Stored data entries:
───

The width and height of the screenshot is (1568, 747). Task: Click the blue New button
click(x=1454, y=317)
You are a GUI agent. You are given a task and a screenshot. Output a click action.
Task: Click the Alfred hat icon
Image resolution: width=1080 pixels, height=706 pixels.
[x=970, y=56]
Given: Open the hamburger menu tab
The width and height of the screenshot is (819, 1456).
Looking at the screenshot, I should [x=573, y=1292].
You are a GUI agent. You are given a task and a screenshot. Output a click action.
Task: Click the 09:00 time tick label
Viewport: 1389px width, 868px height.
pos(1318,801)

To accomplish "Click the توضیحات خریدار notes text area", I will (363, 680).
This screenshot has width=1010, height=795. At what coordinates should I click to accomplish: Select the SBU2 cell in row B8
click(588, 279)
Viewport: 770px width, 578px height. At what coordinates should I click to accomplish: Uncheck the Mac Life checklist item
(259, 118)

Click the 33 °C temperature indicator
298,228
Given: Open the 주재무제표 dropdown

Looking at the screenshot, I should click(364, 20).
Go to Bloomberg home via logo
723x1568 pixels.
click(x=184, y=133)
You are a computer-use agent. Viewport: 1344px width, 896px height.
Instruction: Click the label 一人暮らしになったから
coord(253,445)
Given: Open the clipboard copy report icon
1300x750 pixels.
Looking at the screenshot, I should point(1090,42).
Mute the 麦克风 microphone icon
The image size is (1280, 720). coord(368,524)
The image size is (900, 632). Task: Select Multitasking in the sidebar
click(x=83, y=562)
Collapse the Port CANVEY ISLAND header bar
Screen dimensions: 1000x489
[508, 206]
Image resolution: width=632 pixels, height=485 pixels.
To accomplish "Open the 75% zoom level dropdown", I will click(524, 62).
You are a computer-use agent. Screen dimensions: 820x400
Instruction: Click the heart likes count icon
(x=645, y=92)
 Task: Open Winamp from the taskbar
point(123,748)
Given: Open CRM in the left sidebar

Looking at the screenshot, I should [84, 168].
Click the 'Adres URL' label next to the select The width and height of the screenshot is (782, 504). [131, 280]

───

## TASK DESCRIPTION
Each line from the one containing "You are a computer-use agent. Screen" through the last line of the entries is to be copied exactly, with no other lines added.

## RESPONSE AREA
You are a computer-use agent. Screen dimensions: 820x400
Instruction: Click the heart likes count icon
(x=645, y=92)
 Task: Open Winamp from the taskbar
point(123,748)
Given: Open CRM in the left sidebar

Looking at the screenshot, I should [84, 168].
Click the 'Adres URL' label next to the select The width and height of the screenshot is (782, 504). [131, 280]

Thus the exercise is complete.